- Required work -
Every entry, start to finish, should be printed verbatim without pictures.

- Extracted records -
>>>

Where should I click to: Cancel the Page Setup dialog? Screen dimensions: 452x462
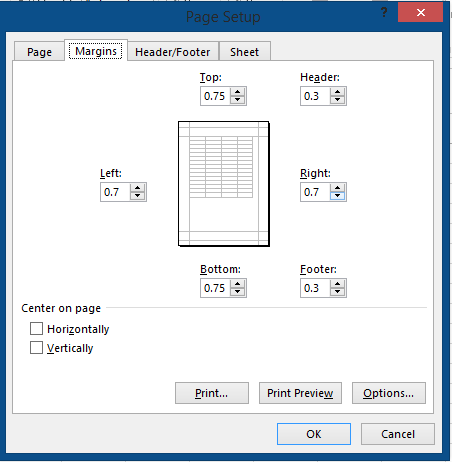tap(398, 434)
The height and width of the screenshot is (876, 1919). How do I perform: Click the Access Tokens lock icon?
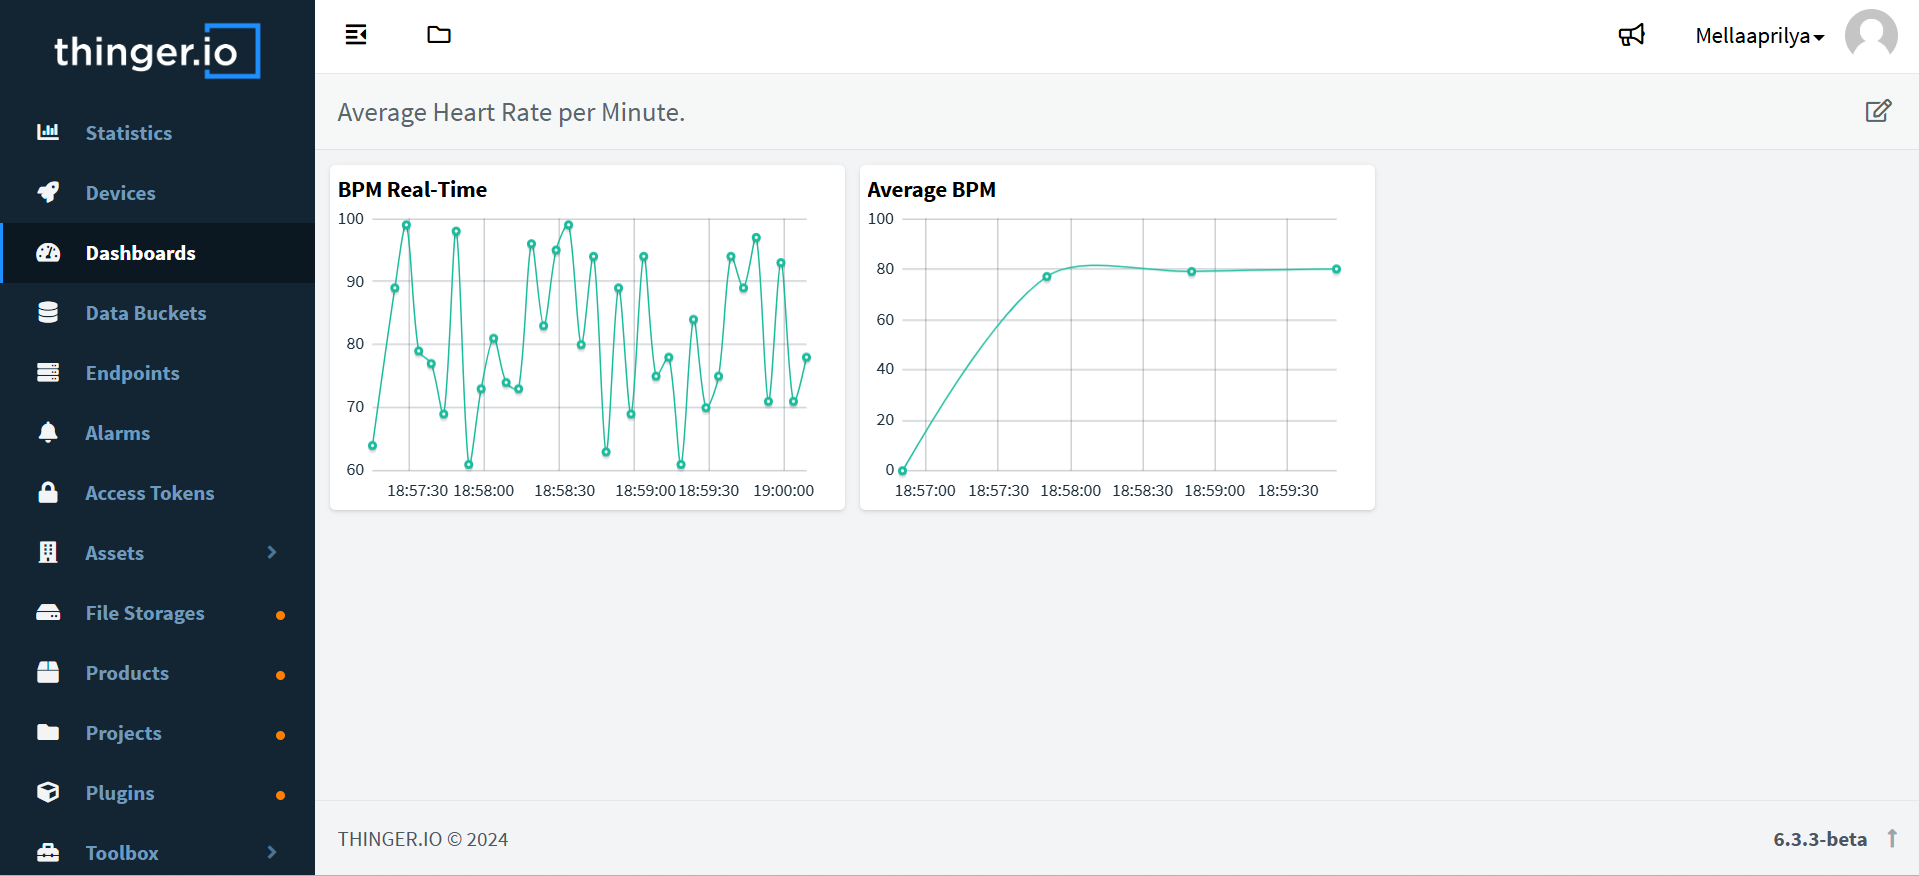coord(48,493)
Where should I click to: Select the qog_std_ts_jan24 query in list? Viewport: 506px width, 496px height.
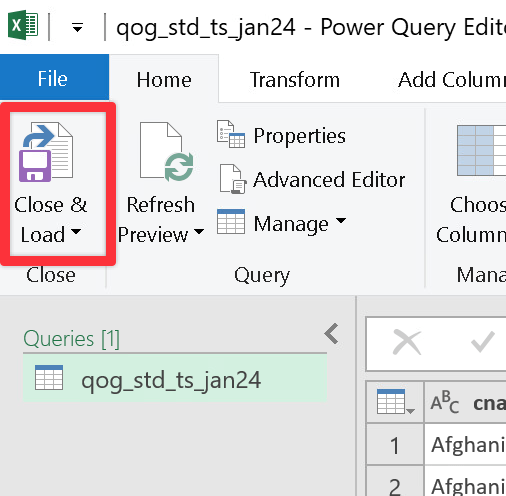point(175,378)
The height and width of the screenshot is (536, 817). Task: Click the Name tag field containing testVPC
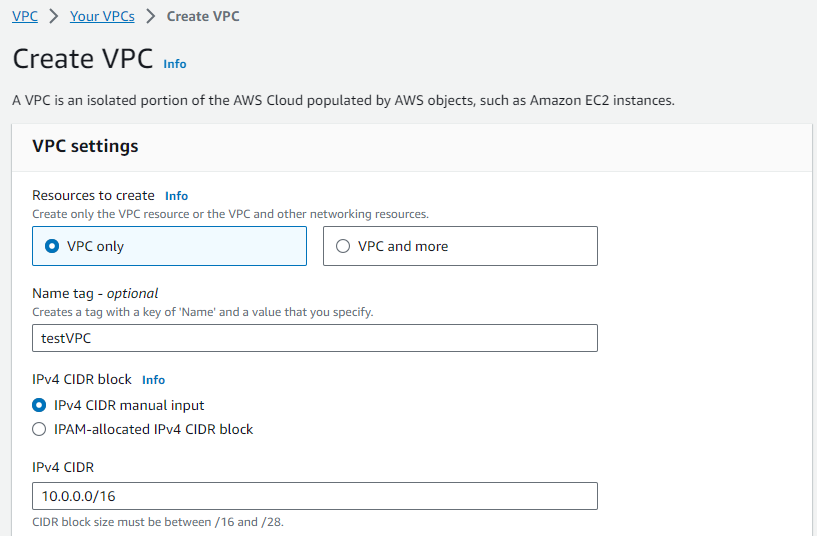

<<<

- Response to the task -
Where should I click to: Cancel the Page Setup dialog? Screen dimensions: 452x462
tap(398, 434)
The height and width of the screenshot is (876, 1919). How do I perform: Click the Access Tokens lock icon?
coord(48,493)
Where should I click to: Select the qog_std_ts_jan24 query in list? Viewport: 506px width, 496px height.
point(175,378)
The height and width of the screenshot is (536, 817). Task: Click the Name tag field containing testVPC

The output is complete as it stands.